PROBLEM STATEMENT »
Rewrite the entries below, replacing every "You are a computer-use agent" with "You are a screen-navigation agent" and leaving everything else unchanged.

Stored records:
━━━━━━━━━━━━━━━━━━━━
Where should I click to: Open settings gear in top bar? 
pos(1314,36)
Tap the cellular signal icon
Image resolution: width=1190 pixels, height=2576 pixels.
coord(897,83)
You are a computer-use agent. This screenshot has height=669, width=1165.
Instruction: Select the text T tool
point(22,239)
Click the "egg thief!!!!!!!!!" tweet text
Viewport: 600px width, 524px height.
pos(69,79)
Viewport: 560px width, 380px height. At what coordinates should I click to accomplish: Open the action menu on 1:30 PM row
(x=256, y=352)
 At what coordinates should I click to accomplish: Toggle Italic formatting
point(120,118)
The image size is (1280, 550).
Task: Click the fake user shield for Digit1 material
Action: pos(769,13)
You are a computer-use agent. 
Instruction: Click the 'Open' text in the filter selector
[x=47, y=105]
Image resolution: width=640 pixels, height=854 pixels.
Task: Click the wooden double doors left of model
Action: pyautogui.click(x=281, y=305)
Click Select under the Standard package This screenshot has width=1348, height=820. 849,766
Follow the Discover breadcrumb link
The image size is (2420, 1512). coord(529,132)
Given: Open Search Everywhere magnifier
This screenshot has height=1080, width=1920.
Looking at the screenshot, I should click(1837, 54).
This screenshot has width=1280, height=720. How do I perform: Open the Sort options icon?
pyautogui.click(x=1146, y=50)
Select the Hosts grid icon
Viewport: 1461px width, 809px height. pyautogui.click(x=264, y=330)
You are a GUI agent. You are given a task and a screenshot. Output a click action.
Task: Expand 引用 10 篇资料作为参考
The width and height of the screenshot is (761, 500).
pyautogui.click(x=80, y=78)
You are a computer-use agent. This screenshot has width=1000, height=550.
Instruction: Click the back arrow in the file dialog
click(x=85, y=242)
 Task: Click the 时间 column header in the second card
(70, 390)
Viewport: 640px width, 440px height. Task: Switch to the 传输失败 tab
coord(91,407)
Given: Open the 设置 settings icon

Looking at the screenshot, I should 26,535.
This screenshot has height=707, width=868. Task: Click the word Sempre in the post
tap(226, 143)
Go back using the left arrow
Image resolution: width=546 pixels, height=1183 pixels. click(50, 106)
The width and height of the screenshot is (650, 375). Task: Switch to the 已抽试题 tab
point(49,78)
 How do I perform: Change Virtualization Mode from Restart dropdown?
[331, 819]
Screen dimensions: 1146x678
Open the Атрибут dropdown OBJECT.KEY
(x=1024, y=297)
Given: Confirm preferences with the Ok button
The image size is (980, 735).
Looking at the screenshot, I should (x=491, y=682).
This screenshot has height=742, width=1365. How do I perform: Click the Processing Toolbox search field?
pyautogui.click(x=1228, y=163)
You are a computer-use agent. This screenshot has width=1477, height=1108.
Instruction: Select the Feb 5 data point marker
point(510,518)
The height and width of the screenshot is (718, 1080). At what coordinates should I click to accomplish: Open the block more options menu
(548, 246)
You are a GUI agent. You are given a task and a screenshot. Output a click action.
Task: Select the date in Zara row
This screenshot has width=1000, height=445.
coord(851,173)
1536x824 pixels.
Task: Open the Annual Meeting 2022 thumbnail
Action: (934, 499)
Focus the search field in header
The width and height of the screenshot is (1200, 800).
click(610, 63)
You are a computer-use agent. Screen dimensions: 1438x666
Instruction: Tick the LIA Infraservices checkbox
━━━━━━━━━━━━━━━━━━━━
CORRECT OUTPUT »
Where should I click to: Open settings gear in top bar? 
pos(1314,36)
Tap the cellular signal icon
Image resolution: width=1190 pixels, height=2576 pixels.
coord(897,83)
You are a screen-navigation agent. This screenshot has height=669, width=1165.
Instruction: Select the text T tool
point(22,239)
Click the "egg thief!!!!!!!!!" tweet text
Viewport: 600px width, 524px height.
pos(69,79)
Viewport: 560px width, 380px height. At what coordinates should I click to accomplish: Open the action menu on 1:30 PM row
(x=256, y=352)
 At what coordinates should I click to accomplish: Toggle Italic formatting
point(120,118)
The image size is (1280, 550).
Task: Click the fake user shield for Digit1 material
Action: pos(769,13)
You are a screen-navigation agent. 
Instruction: Click the 'Open' text in the filter selector
[x=47, y=105]
Image resolution: width=640 pixels, height=854 pixels.
Task: Click the wooden double doors left of model
Action: pyautogui.click(x=281, y=305)
Click Select under the Standard package This screenshot has width=1348, height=820. 849,766
Follow the Discover breadcrumb link
The image size is (2420, 1512). coord(529,132)
Given: Open Search Everywhere magnifier
This screenshot has height=1080, width=1920.
Looking at the screenshot, I should click(1837, 54).
This screenshot has width=1280, height=720. How do I perform: Open the Sort options icon?
pyautogui.click(x=1146, y=50)
Select the Hosts grid icon
Viewport: 1461px width, 809px height. pyautogui.click(x=264, y=330)
You are a GUI agent. You are given a task and a screenshot. Output a click action.
Task: Expand 引用 10 篇资料作为参考
The width and height of the screenshot is (761, 500).
pyautogui.click(x=80, y=78)
You are a screen-navigation agent. This screenshot has width=1000, height=550.
Instruction: Click the back arrow in the file dialog
click(x=85, y=242)
 Task: Click the 时间 column header in the second card
(70, 390)
Viewport: 640px width, 440px height. Task: Switch to the 传输失败 tab
coord(91,407)
Given: Open the 设置 settings icon

Looking at the screenshot, I should 26,535.
This screenshot has height=707, width=868. Task: Click the word Sempre in the post
tap(226, 143)
Go back using the left arrow
Image resolution: width=546 pixels, height=1183 pixels. click(50, 106)
The width and height of the screenshot is (650, 375). Task: Switch to the 已抽试题 tab
point(49,78)
 How do I perform: Change Virtualization Mode from Restart dropdown?
[331, 819]
Screen dimensions: 1146x678
Open the Атрибут dropdown OBJECT.KEY
(x=1024, y=297)
Given: Confirm preferences with the Ok button
The image size is (980, 735).
Looking at the screenshot, I should (x=491, y=682).
This screenshot has height=742, width=1365. How do I perform: Click the Processing Toolbox search field?
pyautogui.click(x=1228, y=163)
You are a screen-navigation agent. This screenshot has width=1477, height=1108.
Instruction: Select the Feb 5 data point marker
point(510,518)
The height and width of the screenshot is (718, 1080). At what coordinates should I click to accomplish: Open the block more options menu
(548, 246)
You are a GUI agent. You are given a task and a screenshot. Output a click action.
Task: Select the date in Zara row
This screenshot has width=1000, height=445.
coord(851,173)
1536x824 pixels.
Task: Open the Annual Meeting 2022 thumbnail
Action: (934, 499)
Focus the search field in header
The width and height of the screenshot is (1200, 800).
click(610, 63)
You are a screen-navigation agent. Screen dimensions: 1438x666
Instruction: Tick the LIA Infraservices checkbox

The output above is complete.